Catherine draws my attention back to the posters I’d been admiring in her absence. They represent different campaigns run by Age & Opportunity through the years. One, from 1993, asks the question: ‘If you didn’t know how old you were, how old would you be?’, and another, under the slogan ‘joining forces’ shows a teenager and an older person sharing a set of headphones. ‘There was so much negativity back then’ says Catherine, ‘some of these posters and campaigns were seen to be absolutely mad at the time. I don’t think you’d even notice them now, and maybe that speaks to the amount of work that has been done to change our attitudes as a society towards aging’.

Catherine suggests that this change can happen on a localised level, as well on a larger cultural level. One of the key changes to happen on the localised level is adopting an ‘exchange’ mindset, which ties in very closely to the creative exchanges that are facilitated through Age & Opportunity. ‘Intergenerational work is really interesting. It doesn't work if it is a “doing for” someone else; "doing things for" can become very disempowering for people. I don’t think it is enhancing to only to be a giver or only be a receiver, I think we have learned that a model of “doing things with” can offer much more to both parties’.

On a larger cultural level, freer access to education means a massive shift in perspective as well. ‘For the present people over sixty’ says Catherine, ‘a lot of us would have only had primary education. It wasn’t common to go to university. The current younger generation, by the time they are older, will have had much more access to education. And not only education, they are also encountering and participating in the arts in a way that previous generations could not’.

Perhaps, given the shifting attitude towards older people, we can also expand what organisations like Age & Opportunity include in their discourse, indeed it might be essential for the current younger generations to do this. ‘I suppose it is too scary for younger people to be thinking about ending up in a residential care setting’ says Catherine, ‘it really wouldn’t be a bad idea at all, if as a population, we were to think about what kind of life we want to live when we are not as able bodied as we were’.

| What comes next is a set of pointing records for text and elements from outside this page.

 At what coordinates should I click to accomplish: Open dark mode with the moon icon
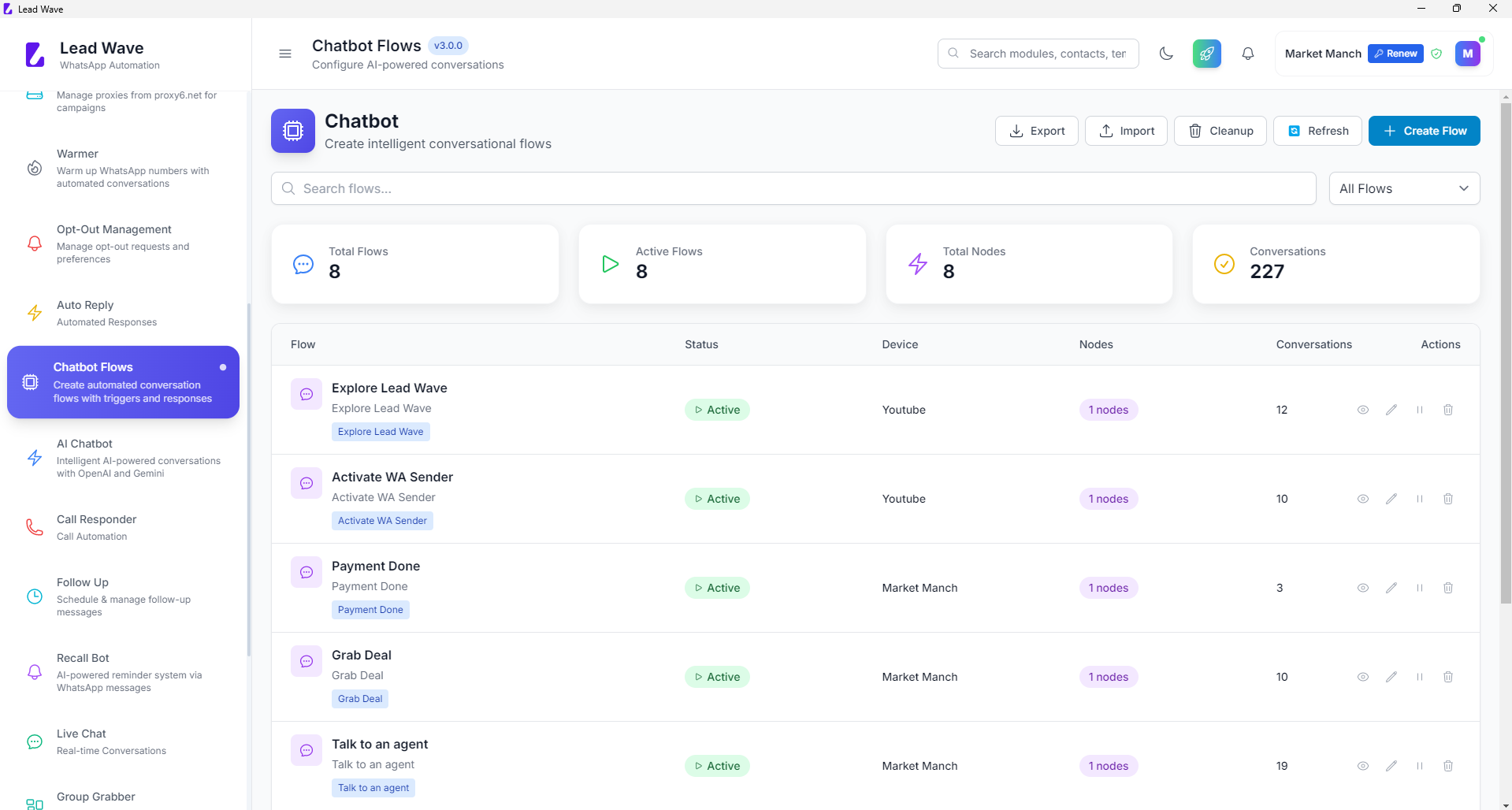point(1167,53)
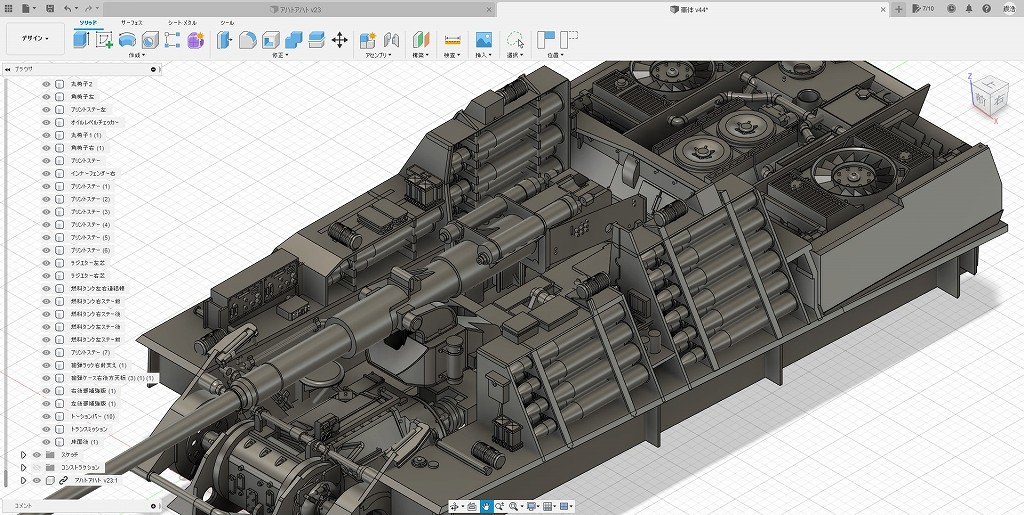
Task: Open the 作成 dropdown menu label
Action: point(136,55)
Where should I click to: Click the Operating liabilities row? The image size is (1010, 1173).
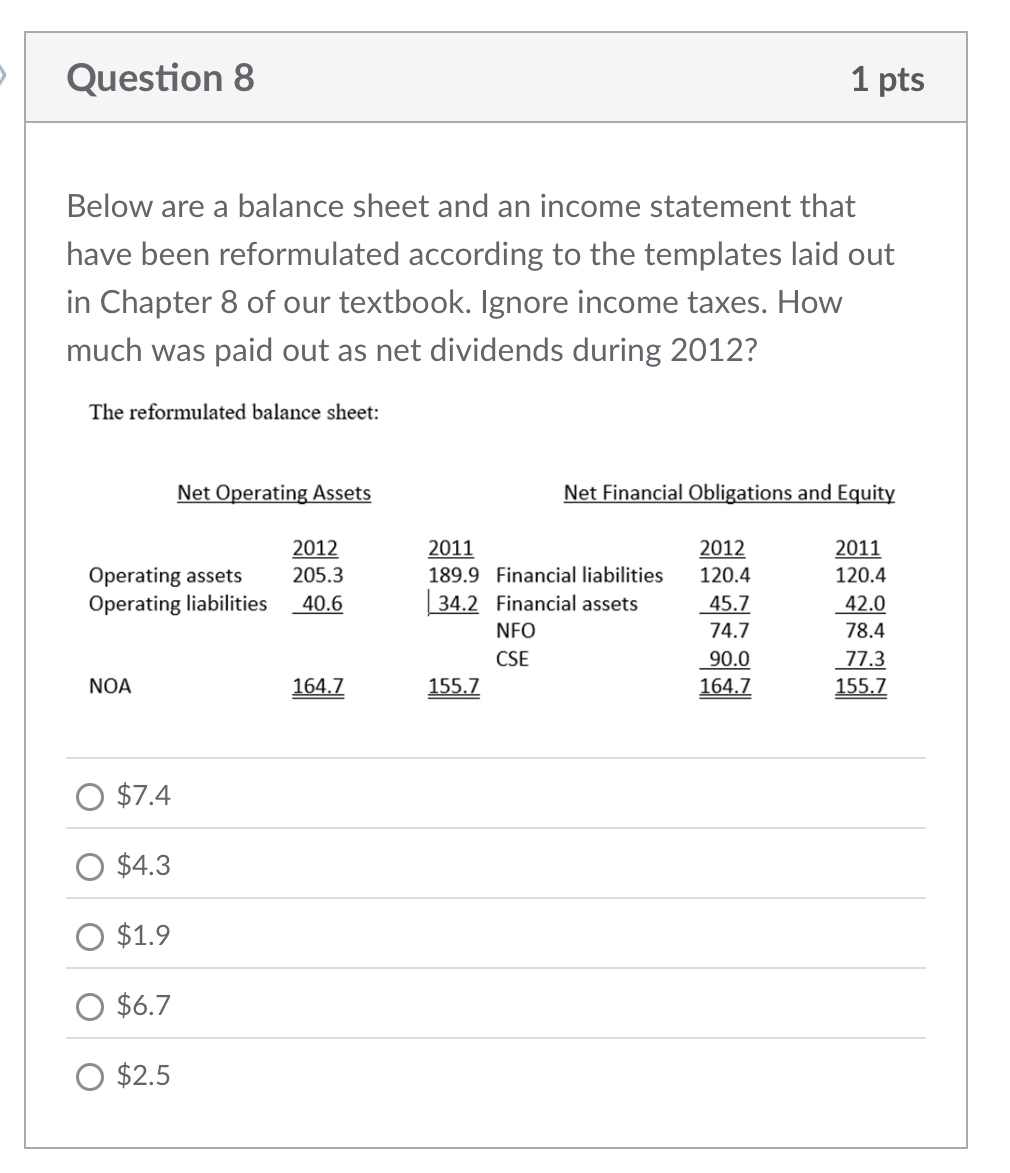177,603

‘Bealtaine was about vibrancy and fire, and instilling that kind of energy and fire. We have really established that notion through Bealtaine that older people are vibrant and energetic if we want to be. We are now going to test Samhain in November, with the darker side of aging. I wouldn’t have felt confident about doing that some years ago when we started Bealtaine. I am really personally keen to test that darker side of getting old. It isn’t all wonderful, it is the stage before dying. It can be really difficult, it can mean pain and incapacitation and grief and loss. I feel that we are confident enough now as an organisation and even as a society, to have a little look at the darker side of aging. Providing a space to explore in a testing way, and see what comes out of it. Samhain would be the low point of the year and I think it might be really interesting. It will be a different kind of celebration. I don’t know if celebration would even be the word…an exploration might be better’.

THE FUTURE OF BEING OLDER

If we start to think and start to engage now with how we want our own futures to be as older people, then we can continue to facilitate this change that is evidently happening in our culture. But the momentum requires effort. ‘Unless more of us engage with it as an issue’ says Catherine, ‘then politicians and policy makers aren’t going to make these changes’. Age & Opportunity is just one of a myriad of voices calling for a focus on the value of the arts, and they are one who have shown anecdotally, and through research, the positive difference that engagement with the arts can have on individual lives, as well as on a larger societal scale. ‘We are collectively passionate about the value of the arts’ says Catherine, ‘and we dearly want the people who have the power to make policies to listen and to observe’.